**Выбранный отрывок:**
───

В прошлом месяце Виктор отвез меня домой, чтобы я могла отдохнуть, и я призналась ему, что иногда меня посещают мысли о том, что без меня всем было бы легче. Он задумался на секунду и сказал:
Легче, может, и будет. Но лучше не станет.
Я напоминаю себе об этой фразе в те дни, когда погружаюсь во мрак и мне кажется, будто это никогда не закончится. Но я знаю, что это состояние пройдет. Я знаю, что завтра все будет казаться уже чуточку лучше. Я знаю, что на следующей неделе снова посмотрю на это предложение и подумаю: «Мне нужно перестать слушать свой мозг, когда он пытается меня убить. Зачем я вообще это написала?» И именно поэтому я сейчас все это и пишу. Дело в том, что невероятно легко забыть, что я уже через это проходила, и, возможно, если я прочитаю эти строки, то вспомню об этом в следующий раз, и это поможет мне продолжать дышать до тех пор, пока не подействуют лекарства и я вновь не выберусь из пропасти.
Раньше меня сильно мучило чувство вины за свою депрессию, но потом я поняла, что это то же самое, что испытывать чувство вины за свои каштановые волосы. Тем не менее, как бы бессмысленно это не звучало, это нормально. Я чувствовала то же самое, когда медведь по кличке Смоки
[37] произносил свой девиз: «ТОЛЬКО ТЫ МОЖЕШЬ ОСТАНОВИТЬ ЛЕСНОЙ ПОЖАР», и тогда я думала: «Черт. Только я?» Мне кажется, что тут должна работать целая бригада. Кроме того, не думаю, что я должна принимать приказы по поводу леса от медведей, потому что некоторые медведи специально прячутся в лесу, чтобы тебя сожрать. Получается, что какой-то наглый медведь стыдит меня, чтобы я защитила от пожара его столовую, в которой он потом спокойно меня проглотит. Кроме того, это какая-то бессмыслица, ведь лесные пожары иногда начинаются из-за молнии, не так ли? Я не могу остановить молнию, медведи! Я НЕ ГОСПОДЬ БОГ. Я не могу остановить молнию или распространение болотных газов, самовозгорание или депрессию. Это все случается, и ни в чем из этого меня винить не следует. Хватит обвинять жертв, медведи!
В первые годы после того, как я начала рассказывать про свои психические расстройства, меня спрашивали, сожалею ли я об этом… тяжело ли мне носить на себе это клеймо.
У любых болезней (как физических, так и психических) есть свои ужасные стороны, но то, что мои личные страдания очевидны и общепризнаны, странным образом освобождает. Так что в каком-то смысле мне даже повезло. Моя депрессия, периодические вспышки тревоги и паранойи были настолько сильными, что мне сложно было держать их в секрете. Мне казалось, что если об этом не писать, то это будет обман, и когда я впервые написала об этом, то, честно говоря, ожидала, что потеряю читателей. Я думала, что напугаю людей. Думала, что некоторые из них почувствуют себя преданными, потому что тот, к кому они обратились за поверхностным и забавным вздором, погрузил их в серьезную и сложную лабуду. Я ожидала, что ответом станет полное молчание.

───

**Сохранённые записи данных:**
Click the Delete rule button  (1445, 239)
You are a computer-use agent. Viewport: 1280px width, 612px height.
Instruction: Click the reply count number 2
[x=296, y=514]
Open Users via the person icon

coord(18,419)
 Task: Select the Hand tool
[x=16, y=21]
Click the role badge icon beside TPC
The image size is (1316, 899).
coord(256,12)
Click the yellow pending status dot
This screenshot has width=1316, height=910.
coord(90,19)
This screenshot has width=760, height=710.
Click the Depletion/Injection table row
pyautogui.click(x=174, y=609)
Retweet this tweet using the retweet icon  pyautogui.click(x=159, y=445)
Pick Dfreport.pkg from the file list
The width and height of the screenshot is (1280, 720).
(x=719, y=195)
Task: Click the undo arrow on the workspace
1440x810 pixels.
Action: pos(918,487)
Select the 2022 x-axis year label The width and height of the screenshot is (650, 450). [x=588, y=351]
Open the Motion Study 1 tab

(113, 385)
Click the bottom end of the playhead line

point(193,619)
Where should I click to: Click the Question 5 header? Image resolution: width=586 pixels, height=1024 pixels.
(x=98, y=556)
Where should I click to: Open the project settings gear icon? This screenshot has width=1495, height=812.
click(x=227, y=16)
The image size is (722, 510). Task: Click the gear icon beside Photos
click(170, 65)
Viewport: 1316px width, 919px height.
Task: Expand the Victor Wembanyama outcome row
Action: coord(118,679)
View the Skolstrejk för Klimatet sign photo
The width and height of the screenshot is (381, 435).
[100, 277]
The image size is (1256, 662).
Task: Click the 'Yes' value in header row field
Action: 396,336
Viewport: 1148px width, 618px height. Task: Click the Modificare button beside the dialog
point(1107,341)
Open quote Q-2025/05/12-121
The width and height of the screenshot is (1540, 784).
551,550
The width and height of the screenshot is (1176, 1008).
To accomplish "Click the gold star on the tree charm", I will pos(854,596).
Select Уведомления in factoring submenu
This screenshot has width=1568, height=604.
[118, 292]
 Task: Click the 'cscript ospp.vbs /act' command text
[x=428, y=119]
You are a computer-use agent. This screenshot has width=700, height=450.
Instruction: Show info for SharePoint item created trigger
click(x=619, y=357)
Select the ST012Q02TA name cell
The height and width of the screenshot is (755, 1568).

───

**Что нужно сделать:** Воспроизведите дословно часть отрывка о депрессии: начните с места, где стоят слова «В первые годы», и остановитесь после слов «себе это клеймо.». Записи здесь для работы не понадобятся.

**Решение задания:**
В первые годы после того, как я начала рассказывать про свои психические расстройства, меня спрашивали, сожалею ли я об этом… тяжело ли мне носить на себе это клеймо.